Tag: Washington D.C.

  • Trump Pushes for Extended DC Police Control Beyond 30-Day Limit

    Trump Pushes for Extended DC Police Control Beyond 30-Day Limit

    WASHINGTON—President Donald Trump has said federal control over Washington’s Metropolitan Police Department should last more than 30 days.

    “We’re going to be asking for extensions on that—long-term extensions,” the president told reporters on Aug. 13 at the Kennedy Center.

    Under the District of Columbia Home Rule Act of 1973, the president can declare an emergency and take over the police department in the nation’s capital city for two days. He can prolong that for 30 days by notifying Congress.

    For the emergency to be extended further, Congress must give the go-ahead.

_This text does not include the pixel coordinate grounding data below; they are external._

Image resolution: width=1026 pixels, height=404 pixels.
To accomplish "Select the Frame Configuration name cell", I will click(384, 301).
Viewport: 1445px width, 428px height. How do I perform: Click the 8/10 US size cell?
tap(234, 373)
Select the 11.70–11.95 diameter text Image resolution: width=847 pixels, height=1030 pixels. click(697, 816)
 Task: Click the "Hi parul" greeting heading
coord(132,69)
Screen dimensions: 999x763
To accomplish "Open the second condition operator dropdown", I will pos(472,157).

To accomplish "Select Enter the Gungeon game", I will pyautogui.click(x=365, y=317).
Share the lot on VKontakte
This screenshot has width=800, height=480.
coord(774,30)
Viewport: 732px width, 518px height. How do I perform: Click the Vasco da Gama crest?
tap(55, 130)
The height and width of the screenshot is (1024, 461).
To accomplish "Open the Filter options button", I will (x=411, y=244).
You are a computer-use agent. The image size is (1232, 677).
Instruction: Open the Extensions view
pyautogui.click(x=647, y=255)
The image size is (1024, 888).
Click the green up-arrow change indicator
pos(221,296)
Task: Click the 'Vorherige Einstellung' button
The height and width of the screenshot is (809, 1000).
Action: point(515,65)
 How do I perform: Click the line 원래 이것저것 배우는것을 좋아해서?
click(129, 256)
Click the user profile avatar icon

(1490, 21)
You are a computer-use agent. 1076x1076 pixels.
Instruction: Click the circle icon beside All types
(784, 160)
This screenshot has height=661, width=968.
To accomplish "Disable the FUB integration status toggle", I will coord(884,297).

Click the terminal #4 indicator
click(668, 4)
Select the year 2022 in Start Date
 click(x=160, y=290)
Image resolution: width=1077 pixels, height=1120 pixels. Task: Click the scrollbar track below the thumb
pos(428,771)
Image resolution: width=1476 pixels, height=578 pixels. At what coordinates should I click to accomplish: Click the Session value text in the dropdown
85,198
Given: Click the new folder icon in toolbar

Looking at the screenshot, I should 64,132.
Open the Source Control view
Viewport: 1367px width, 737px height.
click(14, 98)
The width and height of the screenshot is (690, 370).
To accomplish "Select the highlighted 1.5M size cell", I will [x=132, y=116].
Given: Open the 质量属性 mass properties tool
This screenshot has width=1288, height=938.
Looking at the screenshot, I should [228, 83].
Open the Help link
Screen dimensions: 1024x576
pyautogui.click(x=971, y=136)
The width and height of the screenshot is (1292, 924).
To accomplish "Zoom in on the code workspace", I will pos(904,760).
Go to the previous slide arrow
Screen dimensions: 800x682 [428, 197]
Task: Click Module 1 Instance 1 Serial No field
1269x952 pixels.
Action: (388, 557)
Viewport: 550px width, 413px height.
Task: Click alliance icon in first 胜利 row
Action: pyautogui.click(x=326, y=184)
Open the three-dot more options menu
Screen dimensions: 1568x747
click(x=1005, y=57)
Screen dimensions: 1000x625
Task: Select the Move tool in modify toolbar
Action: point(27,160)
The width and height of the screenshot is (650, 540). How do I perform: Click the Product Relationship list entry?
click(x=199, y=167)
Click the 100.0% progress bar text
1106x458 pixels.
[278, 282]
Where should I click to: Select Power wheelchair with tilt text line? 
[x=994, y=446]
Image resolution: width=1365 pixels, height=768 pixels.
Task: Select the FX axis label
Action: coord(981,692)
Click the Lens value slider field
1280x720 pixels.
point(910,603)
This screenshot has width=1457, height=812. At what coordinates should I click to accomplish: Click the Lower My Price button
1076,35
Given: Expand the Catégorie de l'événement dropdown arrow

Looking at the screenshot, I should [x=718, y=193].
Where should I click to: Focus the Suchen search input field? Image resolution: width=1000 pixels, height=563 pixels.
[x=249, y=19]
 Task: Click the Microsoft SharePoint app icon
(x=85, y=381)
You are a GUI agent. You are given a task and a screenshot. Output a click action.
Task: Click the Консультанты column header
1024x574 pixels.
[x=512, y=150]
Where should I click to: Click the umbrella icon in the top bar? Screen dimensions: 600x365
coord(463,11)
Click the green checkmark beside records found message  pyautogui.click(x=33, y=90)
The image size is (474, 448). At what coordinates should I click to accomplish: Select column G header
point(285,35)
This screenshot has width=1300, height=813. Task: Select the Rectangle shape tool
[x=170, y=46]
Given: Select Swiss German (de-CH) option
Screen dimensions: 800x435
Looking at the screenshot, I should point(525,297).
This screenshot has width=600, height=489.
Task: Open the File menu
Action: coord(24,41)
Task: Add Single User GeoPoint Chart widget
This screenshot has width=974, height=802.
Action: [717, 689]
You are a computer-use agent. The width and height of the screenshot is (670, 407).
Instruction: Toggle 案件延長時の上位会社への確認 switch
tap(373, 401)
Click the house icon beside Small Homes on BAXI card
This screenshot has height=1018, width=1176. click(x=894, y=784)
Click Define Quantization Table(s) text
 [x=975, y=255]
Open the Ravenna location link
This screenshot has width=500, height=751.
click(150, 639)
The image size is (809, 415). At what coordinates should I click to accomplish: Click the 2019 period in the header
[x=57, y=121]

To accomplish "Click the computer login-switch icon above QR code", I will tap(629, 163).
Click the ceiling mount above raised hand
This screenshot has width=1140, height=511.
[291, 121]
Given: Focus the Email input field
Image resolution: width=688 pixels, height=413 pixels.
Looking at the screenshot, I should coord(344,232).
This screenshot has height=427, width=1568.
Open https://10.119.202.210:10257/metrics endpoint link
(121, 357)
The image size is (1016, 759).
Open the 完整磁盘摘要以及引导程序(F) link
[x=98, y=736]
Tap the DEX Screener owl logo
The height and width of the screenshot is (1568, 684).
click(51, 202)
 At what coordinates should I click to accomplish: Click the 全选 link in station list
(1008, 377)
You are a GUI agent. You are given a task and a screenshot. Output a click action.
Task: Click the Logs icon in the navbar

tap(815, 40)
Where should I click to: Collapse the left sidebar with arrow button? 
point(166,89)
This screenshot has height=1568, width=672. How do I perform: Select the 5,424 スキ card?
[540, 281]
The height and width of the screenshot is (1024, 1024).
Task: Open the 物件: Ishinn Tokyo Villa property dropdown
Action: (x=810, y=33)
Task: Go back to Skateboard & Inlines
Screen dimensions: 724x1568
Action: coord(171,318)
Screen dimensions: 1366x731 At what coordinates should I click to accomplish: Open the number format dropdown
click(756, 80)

That effort could face a filibuster from Democrats in the Senate.

    On X, Senate Minority Leader Chuck Schumer (D-N.Y.) called the takeover “a political ploy and attempted distraction.”

    Trump also floated declaring a national emergency, suggesting it might enable him to sidestep the D.C. Home Rule Act’s limitations if Congress does not act.

    “I don’t want to call a national emergency. If I have to, I will, but I think the Republicans in Congress will approve this pretty much unanimously,” he said.

    The House and the Senate, which are both under Republican control, are in recess until early September. That’s within 30 days of when Trump first declared a crime emergency to restore safety in Washington on Aug. 11.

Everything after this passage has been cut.